Al viajar a Nepal tenía la expectativa de enseñar inglés y otras materias a niños huérfanos en el Hogar Infantil Lotus. Al llegar, me encontré con un escenario muy diferente, que puso a prueba mis concepciones de mi propia utilidad y nociones de mi discapacidad. Como había organizado mi experiencia laboral de tres meses a través de una ONG nepalí local, me dieron detalles vagos del puesto de profesor que me habían reservado. Al llegar al orfanato, supe que iba a vivir en el orfanato con los niños y el «gerente», Prakesh. Después de que los niños asistieran a la escuela pública por la mañana, les enseñaría inglés por la tarde y los ayudaría con sus otras materias.
Los primeros días resultaron ser vitales para establecer mi rol dentro del orfanato. Como había aprendido en mis otros puestos de voluntariado, quería y sentía la necesidad de demostrar mi utilidad a pesar de mi discapacidad. Mi peor temor era que me vieran como la joven blanca arrogante con una discapacidad que no servía para nada y que, de hecho, necesitaba que la cuidaran.

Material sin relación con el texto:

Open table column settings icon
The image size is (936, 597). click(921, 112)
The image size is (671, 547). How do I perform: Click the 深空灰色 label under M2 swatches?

Los primeros días en el orfanato vi que había que lavar la ropa, barrer el suelo y hacer las camas. Entonces, al querer demostrar mi utilidad, hice estas cosas mientras esperaba que los niños y Prakesh regresaran a casa. Al ver que podía hacer la mayoría de las tareas domésticas, Prakesh me dio una lista de cosas que debía hacer a la mañana siguiente. En la mentalidad tal vez colonial y occidental de querer “ayudar”, además de querer demostrar continuamente mi utilidad, me transformé en ama de casa.
Me dieron una lista de cosas que hacer todos los días y las horas en que Prakesh quería la hora del té o las comidas, y así me hice útil. Si bien convertirme en ama de casa para un nepalí chovinista puede parecer degradante en el sentido feminista/humanista, irónicamente me vi impulsada a mantener esa relación, ya que me transformó en algo útil en un sentido corporal/laborístico. Nunca antes había experimentado un sentido de la utilidad de mi propio cuerpo. En Gran Bretaña y Estados Unidos, mi mente y los lazos emocionales que creaba con los demás eran muy valorados, pero mi cuerpo era constante e indiscutiblemente “sin utilidad”. En Nepal, mis manos cocinaron comida, que comieron un hombre y 12 niños, barrieron pisos, hicieron camas y alimentaron a bebés; mis brazos y piernas llevaban niños, cántaros de agua, latas de leche y alimentos básicos; y mis dedos remendaron agujeros en la ropa.

No importaba cuán «anormales» fueran mis piernas, brazos y dedos, cumplieron su propósito. A pesar de mis reservas al calificar esta experiencia de empoderadora, ya que me trataron por igual a otras mujeres nepalesas, lo que significa que me trataron como a un animal de granja, puso en duda la concreción de mi discapacidad y mi noción de la utilidad de mi cuerpo.
Y así, en el proceso de limpieza, cocina y cuidado de los niños en una aldea rural de Nepal, nunca me había encontrado con tanta discriminación como mujer, y con tanta igualdad, como una mujer joven con discapacidad.